The Bullet passes 5 feet from my head
And over the winter I put a three sheet, three foot wide, repair to my vinyl siding, over the damage a bullet did to my siding and rear door lamp fixture! First day of what season? The bullet came in almost parallel to the rear wall of the house skimming the siding then into, and through, the lamp fixture and junction box, then cracking the aluminum frame of a slider. I was making a sandwich in the kitchen. I guess the bullet had traveled at least 3/4 mile and probably had glanced off something on the ground. I did not want to do the repair till Spring so I put up the large patch, friction fit, stayed there just fine the rest of the winter through many very high winds. Still there and untouched! The small and now LARGE patches. Bob.
Cutting vinyl siding for the repair
The key to this shortcut is a simple modification of a small piece of your spare vinyl siding used for the repair. The best way to cut vinyl siding to size is with a table saw with a fine toothed blade installed reversed! The teeth of the blade are backward this makes a very clean cut. This tip can be found at the Vinyl Siding institute: The Institute, they have an excellent vinyl siding manual (PDF document) providing many details about vinyl siding installation: The Manual. This tip would work with any vinyl building products.

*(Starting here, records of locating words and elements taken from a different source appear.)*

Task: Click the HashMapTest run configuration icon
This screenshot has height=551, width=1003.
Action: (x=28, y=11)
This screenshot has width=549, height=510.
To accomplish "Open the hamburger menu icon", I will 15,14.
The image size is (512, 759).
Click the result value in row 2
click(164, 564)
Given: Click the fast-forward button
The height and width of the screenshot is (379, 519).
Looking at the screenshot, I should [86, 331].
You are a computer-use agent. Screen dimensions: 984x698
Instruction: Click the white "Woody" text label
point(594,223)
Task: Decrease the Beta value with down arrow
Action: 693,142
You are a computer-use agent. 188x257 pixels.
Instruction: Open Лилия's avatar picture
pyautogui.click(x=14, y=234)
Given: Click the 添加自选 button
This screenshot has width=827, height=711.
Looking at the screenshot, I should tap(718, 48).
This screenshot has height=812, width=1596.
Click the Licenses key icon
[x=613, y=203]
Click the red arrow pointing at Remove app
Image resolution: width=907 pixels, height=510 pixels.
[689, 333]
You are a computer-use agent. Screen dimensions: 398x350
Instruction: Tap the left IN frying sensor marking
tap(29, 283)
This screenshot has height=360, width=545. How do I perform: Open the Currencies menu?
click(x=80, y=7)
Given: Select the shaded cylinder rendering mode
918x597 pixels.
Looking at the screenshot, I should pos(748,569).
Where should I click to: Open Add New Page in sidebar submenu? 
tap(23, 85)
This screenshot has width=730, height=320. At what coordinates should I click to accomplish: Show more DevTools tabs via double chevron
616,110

Preparing your vinyl siding patch
Now here is the trick, cut off the nailing strip at the top of the vinyl siding,
it is that simple. Be careful of table saw kick back if you work with small pieces. Certainly
do not use the "rip fence" for small pieces. In the photo above you can see my table saw
with a fine toothed blade reversed. You can also see the need to
saw through three layers of vinyl siding to make the cut. In my case I cut the nailing strip off on a very large piece of siding, now I
have patches for the future. My table saw's guard was useful here keeping the siding near the table surface. Once you've cut off the nailing strip cut your patch to size, probably at least a width that is three times the size of the hole that must be repaired. Now
that you have your homemade vinyl siding patch you will be able to snap this piece right in place over the hole you need repaired and it
will stay in place quite well! Because the vinyl siding patch is so small a color mismatch will be far less obvious.
Here is a shot of my repair patch ready to install.
Installing your vinyl siding patch
To start find the seams between the existing panels surrounding the hole to repair. Vinyl siding usually has two false clapboards per strip. No tools are required, just slip your patch in place sliding it up and clipping the bottom channel of the patch to the siding already in place. Make sure that you get the top of your patch slid up into the gap between the panels above. You have basically added another layer of siding making this slip fit quite snug. Now the vinyl siding is repaired without removing anything!
Wasps nesting in your siding?
I have had this problem and managed to build an effective solution that prevents wasps from nesting in your siding without killing wasps! Please see: Don't kill wasps, prevent wasps nesting in your vinyl siding: Wasps in siding, prevention.
Are you installing a very large "patch" to restore the siding?
I have not tried a very large "patch" using this technique (I have after the bullet!). If you were to try this, you might want to consider drilling, or re-drilling, the small vent holes you will find in the bottom channel of your vinyl siding. Install your vinyl siding repair and then drill new vent holes through both layers of vinyl siding, the vinyl siding patch, and the original vinyl siding you are repairing. These vent holes must provide a path which allows moisture that accumulates behind your siding to evaporate. For example, in certain weather conditions a very small amount of condensation might form on the inside of your vinyl siding. These small holes allow the moisture to dissipate. It is so fortunate that the vinyl in the siding has homogenous color unlike aluminum siding that is just painted.
More permanent installation of your siding repair?
This may not be required, but small dabs of caulk could be used to really lock the patch in place. Please use your judgment here. If you regularly get hurricane force winds perhaps you should. I hope this tip will save you a lot of time.
And, hope you have found this homespun vinyl siding repair tip worthwhile!